The Annunciation
Estimate
250,000 - 350,000 USD
Lot Details
Description
Giovanni Battista Tiepolo
(Venice 1696 - 1770 Madrid)
The Annunciation
Pen and brown ink and wash over black chalk, within later black chalk framing lines
435 by 304 mm; 17⅛ by 12 in.
From an album of Tiepolo drawings probably belonging to Count Grigory Vladimirovich Orloff (1777-1826), St. Petersburg and Paris,
thence by descent to Prince Alexis Nikolayevich Orloff (1867-1916), Paris,
his estate sale, Paris, Galerie Georges Petit, 30 April 1920, lot 71;
Michel Family, Paris;
with Bruno de Bayser, Paris, 1994;
with Didier Aaron, Paris, London, New York, 1994, Didier Aaron Catalogue, 1994/1995, no. 6,
where acquired by Diane A. Nixon
Cambridge, Massachusetts, Harvard University Art Museum; New York, The Morgan Library, Tiepolo and His Circle: Drawings in American Collections, 1996, no. 23 (catalogue by Bernard Aikema);
New York, The Morgan Library & Museum; Washington, D.C., National Gallery of Art, Private Treasures: Four Centuries of European Master Drawings, 2007, no. 52 (entry by Andrew Robison);
Northampton, Massachusetts, Smith College Museum of Art; Ithaca, New York, Herbert F. Johnson Museum of Art, Drawn to Excellence: Renaissance to Romantic Drawings from a Private Collection, 2012-2013, no. 52
D. von Hadeln, Handzeichnungen von G.B. Tiepolo, Munich 1927, vol. 1, no. 29, vol. 2, pl. 94;
G. Knox, 'The Orloff Album of Tiepolo Drawings', The Burlington Magazine, vol. CIII, no. 699, June 1961, pp. 273 and 275
This emotive drawing depicting the Annunciation, so magnificent both in composition and condition, was once part of the exiled Russian Prince Alexis Orloff’s collection, sold at auction at the Galerie Petit, Paris, on 29- 30 April 1920 (lot 71). We learn, from the introductory text in the Orloff sale catalogue, that the group of outstanding Tiepolo drawings included in the sale all originated from an album. Characterized by their large format, ambitious compositions and brilliantly sophisticated use of a light-filled, brown wash, the drawings by Giambattista from the Orloff album include many of the most spectacular and beautiful of all the artist's surviving drawings.

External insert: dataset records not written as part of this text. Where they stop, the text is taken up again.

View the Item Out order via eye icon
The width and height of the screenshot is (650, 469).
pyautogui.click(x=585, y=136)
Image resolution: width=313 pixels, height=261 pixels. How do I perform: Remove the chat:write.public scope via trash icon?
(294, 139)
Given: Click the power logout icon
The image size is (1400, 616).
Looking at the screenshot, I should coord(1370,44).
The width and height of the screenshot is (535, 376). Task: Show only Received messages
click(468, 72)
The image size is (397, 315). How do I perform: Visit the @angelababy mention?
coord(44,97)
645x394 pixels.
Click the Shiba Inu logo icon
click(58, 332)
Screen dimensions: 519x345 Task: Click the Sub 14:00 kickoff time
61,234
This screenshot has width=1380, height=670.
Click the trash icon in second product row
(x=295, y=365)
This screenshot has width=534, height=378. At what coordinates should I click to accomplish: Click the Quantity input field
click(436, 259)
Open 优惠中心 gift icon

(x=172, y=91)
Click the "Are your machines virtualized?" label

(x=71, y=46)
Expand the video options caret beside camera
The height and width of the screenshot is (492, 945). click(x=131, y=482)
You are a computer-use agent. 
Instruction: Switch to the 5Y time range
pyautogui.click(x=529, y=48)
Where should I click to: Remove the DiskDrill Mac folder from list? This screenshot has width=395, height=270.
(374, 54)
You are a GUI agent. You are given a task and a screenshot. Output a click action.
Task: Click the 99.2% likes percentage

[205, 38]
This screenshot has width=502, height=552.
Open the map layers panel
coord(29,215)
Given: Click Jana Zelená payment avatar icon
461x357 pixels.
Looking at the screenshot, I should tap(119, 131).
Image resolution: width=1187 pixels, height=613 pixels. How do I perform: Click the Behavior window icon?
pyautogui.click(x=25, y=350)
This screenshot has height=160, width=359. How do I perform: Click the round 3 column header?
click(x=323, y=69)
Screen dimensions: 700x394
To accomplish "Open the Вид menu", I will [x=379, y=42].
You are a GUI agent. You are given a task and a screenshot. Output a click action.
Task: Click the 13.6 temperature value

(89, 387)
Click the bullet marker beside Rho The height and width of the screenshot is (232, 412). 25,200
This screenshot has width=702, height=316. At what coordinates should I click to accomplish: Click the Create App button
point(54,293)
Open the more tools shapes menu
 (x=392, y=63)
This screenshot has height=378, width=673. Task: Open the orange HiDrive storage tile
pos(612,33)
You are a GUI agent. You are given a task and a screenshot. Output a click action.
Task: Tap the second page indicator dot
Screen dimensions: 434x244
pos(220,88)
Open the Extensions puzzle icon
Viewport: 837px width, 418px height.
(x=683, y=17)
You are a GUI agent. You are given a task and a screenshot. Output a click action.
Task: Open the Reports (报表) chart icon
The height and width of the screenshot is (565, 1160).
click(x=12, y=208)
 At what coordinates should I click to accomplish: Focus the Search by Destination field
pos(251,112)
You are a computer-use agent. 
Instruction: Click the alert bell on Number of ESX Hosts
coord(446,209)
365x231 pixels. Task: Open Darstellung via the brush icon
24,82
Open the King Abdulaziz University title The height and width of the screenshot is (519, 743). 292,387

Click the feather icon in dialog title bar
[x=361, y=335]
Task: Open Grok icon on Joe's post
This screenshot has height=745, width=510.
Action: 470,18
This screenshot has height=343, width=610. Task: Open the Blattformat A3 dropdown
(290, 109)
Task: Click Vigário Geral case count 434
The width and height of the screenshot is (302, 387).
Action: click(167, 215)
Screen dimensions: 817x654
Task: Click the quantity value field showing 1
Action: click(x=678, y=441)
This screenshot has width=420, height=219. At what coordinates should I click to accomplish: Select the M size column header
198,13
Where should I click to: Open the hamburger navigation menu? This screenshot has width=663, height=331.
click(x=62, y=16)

George Knox, in his 1961 Burlington Magazine article (see Literature), discusses the provenance of the drawings and proposes two possibilities as to their history. Firstly, he suggests that the album may have been purchased by Prince Alexis Orloff at the end of the 19th century, which leaves open the possibility that it was part of the large collection which London dealer Parsons and Sons bought at the sale of Edward Cheney’s drawings at Sotheby’s in 1885. Secondly, Knox provides an alternative explanation (one that he deems more likely), namely that the drawings were part of the Orloff family collection and descended from Gregory Vladimirovitch Orloff (1777-1826). Gregory was the son of Vladimir Orloff, who was appointed President of the St. Petersburg Academy of Sciences in 1766. He wrote books about Italian music and painting and spent most of his life outside Russia, in the last years of the 18th Century. Knox observes that an examination of the remainder of the works in the Orloff collection would appear to confirm that it dated from the late 18th or early 19th century.1
The present sheet is one of five from the Orloff collection illustrating the theme of the Annunciation. Knox describes these five studies as being the ‘most advanced’ of the drawings in the Orloff group and dates them to the 1730s.2 The Nixon drawing shows the Virgin Mary standing in the center of the composition while the Angel Gabriel appears above her, to the right, accompanied by a winged putto. In doing so, Tiepolo has created a harmonious and sophisticated composition in which, unlike the other Orloff Annunciations and as noted by Robison, he “conjoins the two principals” and “has the divine being descend behind the human, so that she does not actually see him but senses his approach.”3 This compositional approach allows Tiepolo to set the pair along one diagonal line that leads the eye from lower left to the upper right part of the sheet, in one unified movement. These diagonal curves are balanced by the verticals created in the form of the pulpit and column, as well as the Holy Spirit which appears slowly to descend above the Virgin.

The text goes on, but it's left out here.